Я слегка замешкался, обдумывая это странное утверждение.
— Наверное, объединяло вас некое обоюдное стремление узнать жизнь, готовность рассуждать о ней и, возможно, некое философское состояние ума?
— Да, именно так. Необходимость учиться, любознательность… мы оба это принимали.
— Сколько вам было лет, когда вы получили Нобелевскую премию?
— Мне было тридцать три.
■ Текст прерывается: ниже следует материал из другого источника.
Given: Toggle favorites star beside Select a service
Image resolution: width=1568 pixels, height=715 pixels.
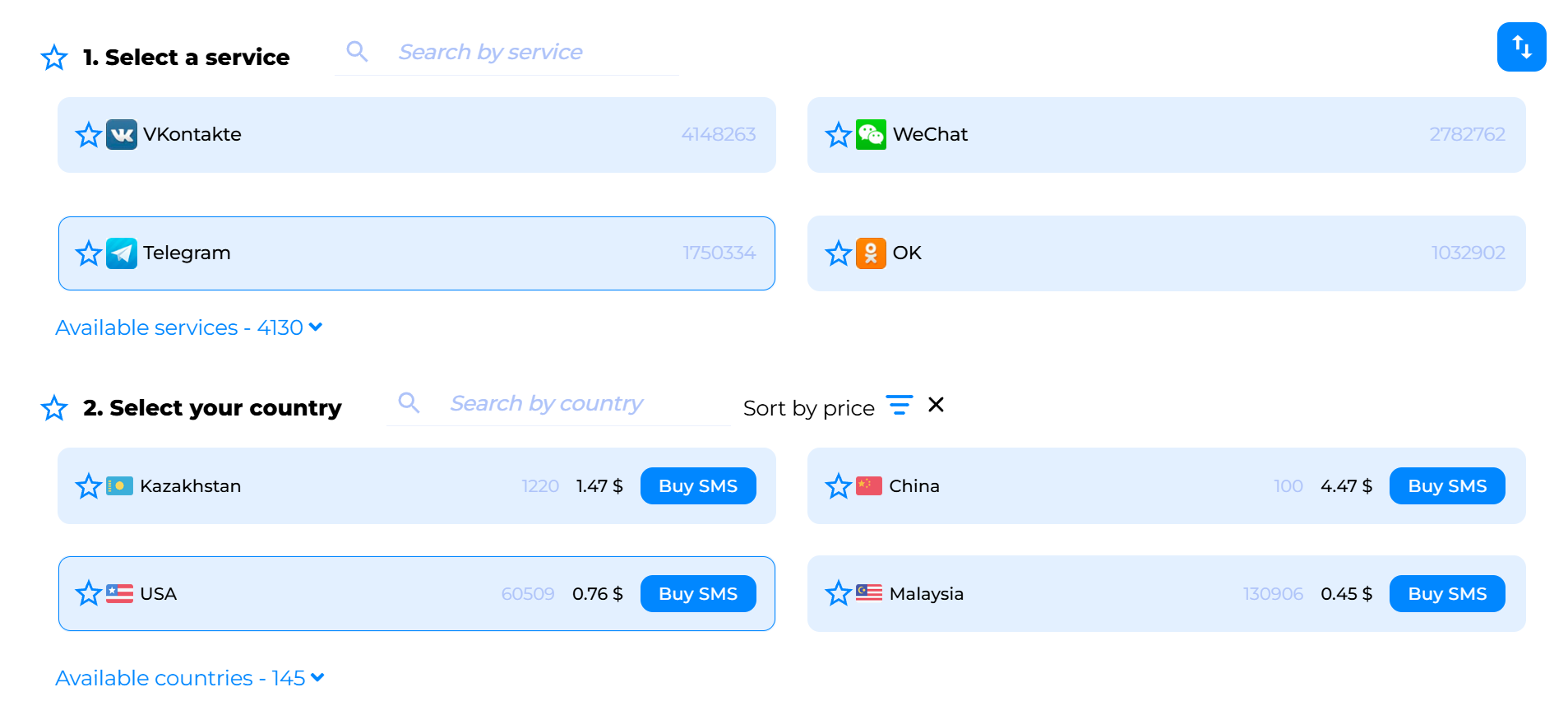Looking at the screenshot, I should (54, 58).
Нобелевский комитет долго выжидал — работу-то я сделал в двадцать один.
Конечно, я уже знал: Ледерберг начал изучать медицину в Колумбийском колледже врачей и хирургов, но уже тогда он был всецело заинтересован работами Освальда Эвери из университета Рокфеллера. Эти работы позволили Эвери предположить: именно ДНК, а не белки, как это считалось ранее, главные ответственные за наследственность. Это заключение стало принципиально важным для последующего открытия Уотсоном и Криком химической структуры ДНК, что революционизировало генетику и наше понимание эволюционной биологии. Джошуа Ледерберг сыграл немаловажную роль во всем этом.